## Required work
Could you render the lines below as a JSON list of strings, one string per line, with blank lines omitted?

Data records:
>> begin
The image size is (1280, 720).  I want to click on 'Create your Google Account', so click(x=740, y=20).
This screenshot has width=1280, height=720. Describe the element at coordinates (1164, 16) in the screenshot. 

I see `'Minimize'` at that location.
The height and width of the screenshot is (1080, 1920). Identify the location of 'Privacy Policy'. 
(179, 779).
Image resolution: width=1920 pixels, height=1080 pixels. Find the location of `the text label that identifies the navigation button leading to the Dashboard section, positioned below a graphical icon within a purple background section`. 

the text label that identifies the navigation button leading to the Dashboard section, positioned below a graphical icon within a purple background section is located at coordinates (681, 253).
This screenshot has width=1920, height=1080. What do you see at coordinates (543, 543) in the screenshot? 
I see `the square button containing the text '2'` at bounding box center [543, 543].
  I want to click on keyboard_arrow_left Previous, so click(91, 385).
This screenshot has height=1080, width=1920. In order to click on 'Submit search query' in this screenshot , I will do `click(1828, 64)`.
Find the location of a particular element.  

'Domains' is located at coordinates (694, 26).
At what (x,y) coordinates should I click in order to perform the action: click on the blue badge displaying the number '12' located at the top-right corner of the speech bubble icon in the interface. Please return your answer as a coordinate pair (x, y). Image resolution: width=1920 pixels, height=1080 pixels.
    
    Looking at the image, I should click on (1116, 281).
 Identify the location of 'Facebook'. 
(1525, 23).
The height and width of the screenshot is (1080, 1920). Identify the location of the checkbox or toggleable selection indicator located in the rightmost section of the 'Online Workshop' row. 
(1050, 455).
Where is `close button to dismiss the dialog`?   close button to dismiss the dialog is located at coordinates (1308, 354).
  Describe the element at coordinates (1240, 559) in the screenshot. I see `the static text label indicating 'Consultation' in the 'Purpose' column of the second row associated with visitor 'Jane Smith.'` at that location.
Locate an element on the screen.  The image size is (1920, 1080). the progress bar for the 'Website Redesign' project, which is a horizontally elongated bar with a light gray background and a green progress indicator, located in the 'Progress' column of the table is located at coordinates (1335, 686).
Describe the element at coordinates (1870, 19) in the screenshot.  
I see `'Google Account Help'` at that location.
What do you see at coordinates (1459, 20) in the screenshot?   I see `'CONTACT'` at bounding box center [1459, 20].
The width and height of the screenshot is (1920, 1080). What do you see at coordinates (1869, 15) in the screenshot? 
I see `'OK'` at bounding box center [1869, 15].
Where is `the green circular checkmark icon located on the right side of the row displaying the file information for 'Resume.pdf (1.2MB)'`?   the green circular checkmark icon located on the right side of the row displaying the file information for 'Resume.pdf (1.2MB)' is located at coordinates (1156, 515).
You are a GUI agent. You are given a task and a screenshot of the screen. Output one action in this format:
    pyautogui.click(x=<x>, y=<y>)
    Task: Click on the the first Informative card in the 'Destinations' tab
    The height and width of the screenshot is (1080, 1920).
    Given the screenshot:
>> end
## Answer for the task
[
  "The image size is (1280, 720).  I want to click on 'Create your Google Account', so click(x=740, y=20).",
  "This screenshot has width=1280, height=720. Describe the element at coordinates (1164, 16) in the screenshot. ",
  "I see `'Minimize'` at that location.",
  "The height and width of the screenshot is (1080, 1920). Identify the location of 'Privacy Policy'. ",
  "(179, 779).",
  "Image resolution: width=1920 pixels, height=1080 pixels. Find the location of `the text label that identifies the navigation button leading to the Dashboard section, positioned below a graphical icon within a purple background section`. ",
  "the text label that identifies the navigation button leading to the Dashboard section, positioned below a graphical icon within a purple background section is located at coordinates (681, 253).",
  "This screenshot has width=1920, height=1080. What do you see at coordinates (543, 543) in the screenshot? ",
  "I see `the square button containing the text '2'` at bounding box center [543, 543].",
  "  I want to click on keyboard_arrow_left Previous, so click(91, 385).",
  "This screenshot has height=1080, width=1920. In order to click on 'Submit search query' in this screenshot , I will do `click(1828, 64)`.",
  "Find the location of a particular element.  ",
  "'Domains' is located at coordinates (694, 26).",
  "At what (x,y) coordinates should I click in order to perform the action: click on the blue badge displaying the number '12' located at the top-right corner of the speech bubble icon in the interface. Please return your answer as a coordinate pair (x, y). Image resolution: width=1920 pixels, height=1080 pixels.",
  "    Looking at the image, I should click on (1116, 281).",
  " Identify the location of 'Facebook'. ",
  "(1525, 23).",
  "The height and width of the screenshot is (1080, 1920). Identify the location of the checkbox or toggleable selection indicator located in the rightmost section of the 'Online Workshop' row. ",
  "(1050, 455).",
  "Where is `close button to dismiss the dialog`?   close button to dismiss the dialog is located at coordinates (1308, 354).",
  "  Describe the element at coordinates (1240, 559) in the screenshot. I see `the static text label indicating 'Consultation' in the 'Purpose' column of the second row associated with visitor 'Jane Smith.'` at that location.",
  "Locate an element on the screen.  The image size is (1920, 1080). the progress bar for the 'Website Redesign' project, which is a horizontally elongated bar with a light gray background and a green progress indicator, located in the 'Progress' column of the table is located at coordinates (1335, 686).",
  "Describe the element at coordinates (1870, 19) in the screenshot.  ",
  "I see `'Google Account Help'` at that location.",
  "What do you see at coordinates (1459, 20) in the screenshot?   I see `'CONTACT'` at bounding box center [1459, 20].",
  "The width and height of the screenshot is (1920, 1080). What do you see at coordinates (1869, 15) in the screenshot? ",
  "I see `'OK'` at bounding box center [1869, 15].",
  "Where is `the green circular checkmark icon located on the right side of the row displaying the file information for 'Resume.pdf (1.2MB)'`?   the green circular checkmark icon located on the right side of the row displaying the file information for 'Resume.pdf (1.2MB)' is located at coordinates (1156, 515).",
  "You are a GUI agent. You are given a task and a screenshot of the screen. Output one action in this format:",
  "    pyautogui.click(x=<x>, y=<y>)",
  "    Task: Click on the the first Informative card in the 'Destinations' tab",
  "    The height and width of the screenshot is (1080, 1920).",
  "    Given the screenshot:"
]